El apetito es el deseo de ingerir alimentos y esta regulado por diferentes estructuras situadas en el cerebro.
Estas estructuras o partes forman lo que se denomina centro del apetito, y sus componentes son el centro del hambre y el centro de la saciedad.
La sensación de hambre viene dada por la necesidad del ser humano de cubrir sus requerimientos energéticos.
Cuando el centro del hambre se estimula aparece la sensación de apetito, pero si por el contrario el estimulo llega al centro de la saciedad el deseo de comer se detiene.
Quién controla las sensaciones;
El nivel de azúcar en sangre o glucemia es el encargado de enviar esos estímulos y así regular la ingestión de alimentos, por lo tanto el bajo nivel de azúcar en nuestro organismo nos induce a comer. Un ejemplo de esto es la sensación de hambre previa al desayuno.

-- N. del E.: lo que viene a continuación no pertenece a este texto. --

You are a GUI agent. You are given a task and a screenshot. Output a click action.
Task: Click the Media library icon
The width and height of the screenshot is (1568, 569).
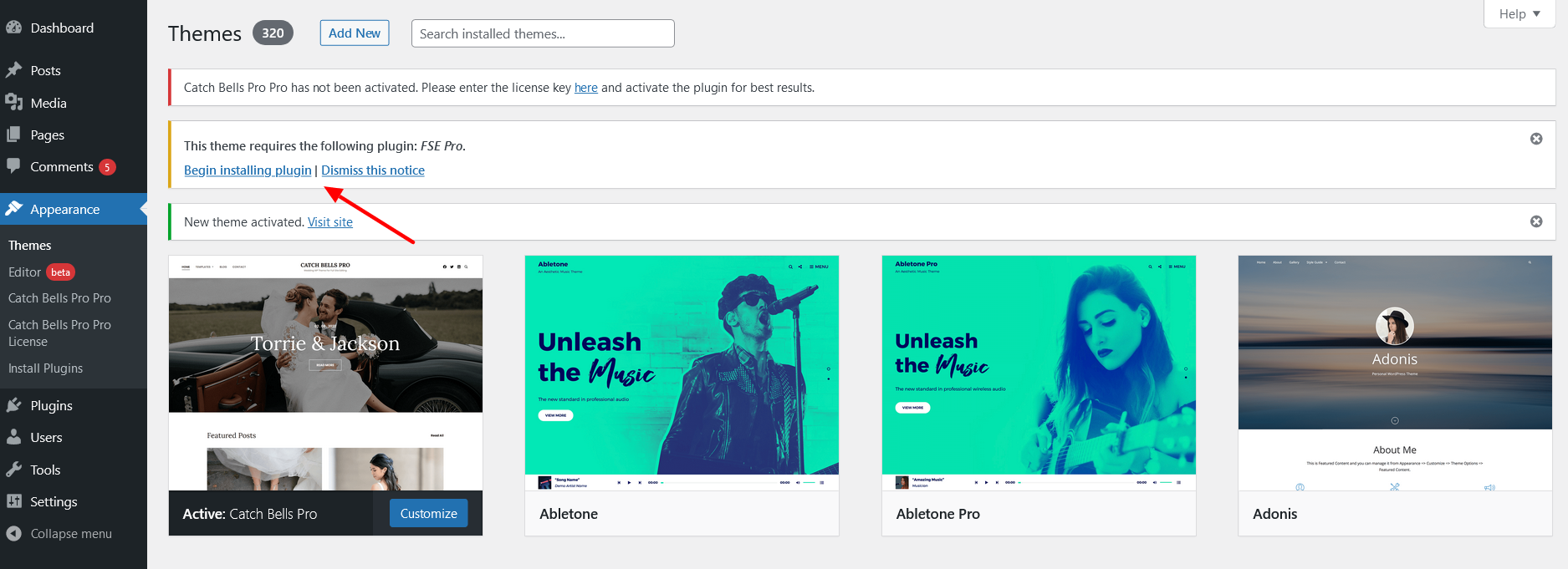point(13,103)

La creatividad, los colores la variedad y la paciencia son las mejores armas para vencer la inapetencia y sobre todo HABITOS
Aprenda estas claves para que la hora de las comidas sea placentera. Algunas recetas pueden ayudar.
Consejos para abrir el apetito
Siga estas recomendaciones y posiblemente el niño comerá como un Liron:
- Todo entra por lo ojos y la comida no es la excepción. Crear y diseñar platos atractivos es fundamental para provocar. La idea es preparar recetas que estimulen al niño con figuras geométricas o formas de trenes, casas, carros, etc. Por ejemplo corte los vegetales y frutas como anillos o dé la carne en tiras.

- Los niños también pueden ser los cocineros. Permita que ellos intervengan en la preparación de los alimentos, porque así se los comerán con más ganas y satisfacción.
- En la variedad está el placer, ofrézcale al niño varias alternativas para comer con el objetivo de que él pueda escoger la que más le guste, así mismo sirva diferentes tipos de alimentos como frutas, vegetales, carne, cereales, panes y postres.
- Los colores estimulan los sentidos. Utilizar platos de tonos llamativos o con personajes infantiles ayuda a que el niño se sienta vinculado con la comida y tenga mayor interés al sentarse a la mesa.
- La rutina también hace al maestro. Cree hábitos alimentarios y establezca horarios de comida definidos. De esta forma, el niño se acostumbrará y tendrá hambre cuando llegue la hora de comer.
- Con la cuchara en la mano. Permita que el niño utilice los cubiertos y coma solo, en vez de darle la comida.
- Si es muy pequeño, déjelo utilizar las manos. Además, es importante que la familia se reúna a comer y lo acompañe.
- Entre gustos no hay disgustos. Tenga en cuenta qué le gusta a su hijo para poder brindárselo más seguido y mezclarlo con los alimentos que menos le agradan.
- La gratificación ayuda a superarse. Felicítelo cuando coma bien. Muéstrele su cariño y abrácelo.
Errores que se pueden evitar
Tenga en cuenta estas fallas y trate de no cometerlas. Estas conductas pueden empeorar la inapetencia:
- Menos dulces más apetito, evite que coma golosinas entre las comidas pues puede que le quiten el hambre y no coma a la hora adecuada.
- No prepare siempre lo mismo, los menús rígidos y comunes no incentivan al niño y le producen aversión a ciertos productos.
- Cada cosa a su tiempo, no permita que el niño vea televisión mientras come. Se puede distraer y es posible que pierda el interés en los alimentos.

- Evite usar alimentos como premios o castigos, esto puede malcriar al niño y le enseñará a actuar siempre por una recompensa.
- Cantidad no es calidad, no es aconsejable llenar de comida el plato ni obligarlo a comer como un adulto esto puede desmotivarlo.
- No prolongue el tiempo de las comidas, los niños no deben permanecer sentados por largas horas en la mesa hasta que terminen esto puede generar rechazo.
- Las vitaminas no son la solución, menos el uso de estimulantes del apetito porque pueden traer consecuencias, consulte a su pediatra antes de emplear alguno.